Hogs
Price action: August lean hog futures fell $1.55 to $104.675, near the daily low and hit a five-week low. For the week, August hogs lost $1.425.
5-day outlook: The technically bearish weekly low close Friday in August hogs sets the table for follow-through technical selling pressure from the speculators early next week, amid the deteriorating near-term technical posture for hog futures. The latest CME lean hog index is up 10 cents to $107.14 as of July 9, ending a seven-day losing streak that saw prices fall $4.98. The national direct five-day rolling average cash hog price quote today is $111.48. The noon report today showed pork cutout value fell $1.68 to $112.47. Movement at midday was decent at 161.52 loads.
30-day outlook: Pork packer margins have just recently dipped into the red, suggesting a continued retreat from seasonal highs in both cash and product markets will likely continue in the coming weeks as hog/pork supplies start to rise amid increased slaughter. However, continued cattle market price strength and hog futures’ discounts to cash in summer-month futures may keep a floor under pork prices in the coming weeks.
90-day outlook: USDA Thursday reported U.S. pork export sales of 24,300 MT for the 2025 marketing year, down 11% from the previous week and down 17% from the four-week average. While China led purchases for the week at 8,800 MT, U.S. pork exports abroad will likely have to improve in the coming weeks and months to keep cash hog and lean hog futures prices at their still-elevated levels. That chore may be difficult as the Trump administration this week ratcheted up its tariff rhetoric against many of its trading partners.
What to do: Get current with feed coverage.
Hedgers: You are carrying all production risk in the cash market.
Feed needs: For soymeal, you have full coverage in cash through July, with half of your needs for August, September, October, November and December covered in cash.

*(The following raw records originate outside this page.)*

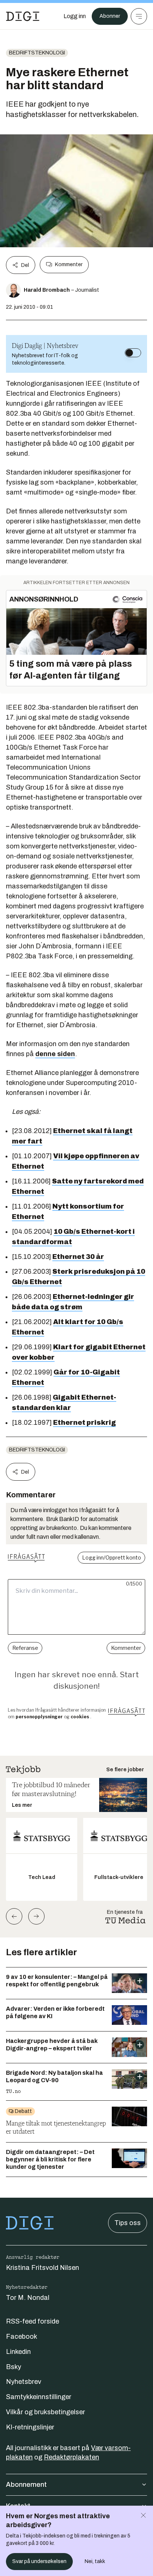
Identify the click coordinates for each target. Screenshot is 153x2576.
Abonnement (26, 2484)
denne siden (55, 1054)
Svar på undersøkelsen (39, 2561)
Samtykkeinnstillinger (38, 2397)
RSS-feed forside (32, 2321)
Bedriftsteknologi (37, 53)
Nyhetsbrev (23, 2381)
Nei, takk (95, 2561)
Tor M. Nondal (27, 2297)
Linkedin (18, 2351)
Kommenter (68, 264)
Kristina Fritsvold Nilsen (42, 2267)
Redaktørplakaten (71, 2457)
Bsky (13, 2367)
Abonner (110, 16)
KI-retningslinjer (30, 2427)
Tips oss (127, 2223)
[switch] (133, 352)
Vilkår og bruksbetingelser (45, 2412)
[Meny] (139, 16)
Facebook (21, 2336)
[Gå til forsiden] (22, 16)
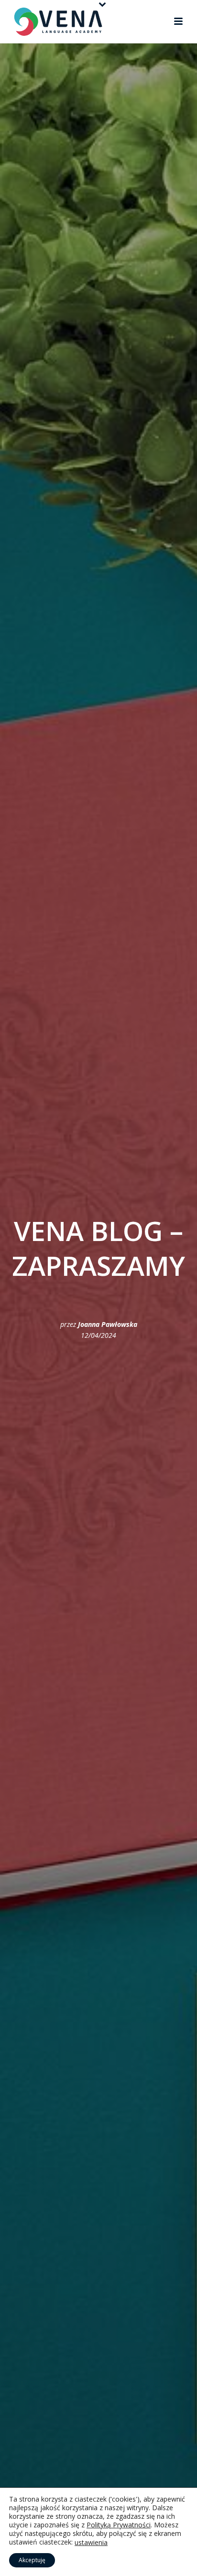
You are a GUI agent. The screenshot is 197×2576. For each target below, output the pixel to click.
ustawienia (91, 2542)
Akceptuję (32, 2560)
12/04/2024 (98, 1335)
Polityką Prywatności (119, 2524)
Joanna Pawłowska (107, 1324)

For corn, you have all needs through August covered in the cash market, with half of your needs for September and October covered in cash.
Cattle
Price action: August live cattle futures rose $2.975 to $222.20 and hit a contract/record high. For the week, August live cattle gained $8.15. August feeder cattle futures closed up $4.05 at $325.325, which is also a contract/record high. On the week, August feeders rose $15.825.
5-day outlook: The record-setting bull-market runs in the cattle futures markets continue to roll on. Technical buying from the speculators was featured today, which is likely to result in some follow-through buying interest from the speculators early next week. Cash and beef market fundamentals remain strong. Cash cattle trading has turned more active late this week, with USDA reporting steers fetching an average price of $235.14 and heifers averaging $232.37. Last week’s average cash cattle trading price was $229.43. Given the steep discount live cattle futures hold to the cash cattle market, traders continue to view price breaks as a buying opportunity. The noon report today showed wholesale boxed beef cutout values mixed, with Choice down $1.11 to $383.55, while Select rose $1.52 to $372.38. Movement at midday was decent at 82 loads. Improved beef packer cutting margins suggest cash cattle trade will at least remain at steady prices,
30-day outlook: While the cattle markets remain fully bullish, futures traders are not so bullish as to push futures prices to on par with cash cattle prices. There is some uncertainty on the demand front. Wholesale boxed beef prices have reached their second-highest levels ever and retail beef prices are at record highs. Such may slow consumer demand for beef during what is historically a weaker period for beef during the hotter summer months. Cattle slaughter levels continue lighter but should increase in the coming weeks.
90-day outlook: The other worrisome element for the continuation of the bull runs in cattle markets is consumer confidence, as gauged by the U.S. stock market. While the major U.S. stock indexes this week hit record highs, traders and investors late this week became a little more jittery after more hawkish rhetoric coming from the White House regarding trade tariffs. If trade tensions between the U.S. and other countries continue to escalate in the coming weeks or few months, the stock market likely has no place to go but down. That would seriously dent consumer confidence and in turn likely crimp demand for beef at the meat counter. Remember, too, that the months of September and October have been historically unkind to stock market bulls.
What to do: Get current with feed coverage. Carry all production risk in the cash market for now.
Hedgers: Carry all production risk in the cash market for now.
Feed needs: For soymeal, you have full coverage in cash through July, with half of your needs for August, September, October, November and December covered in cash. For corn, you have all needs through August covered in the cash market, with half of your needs for September and October covered in cash.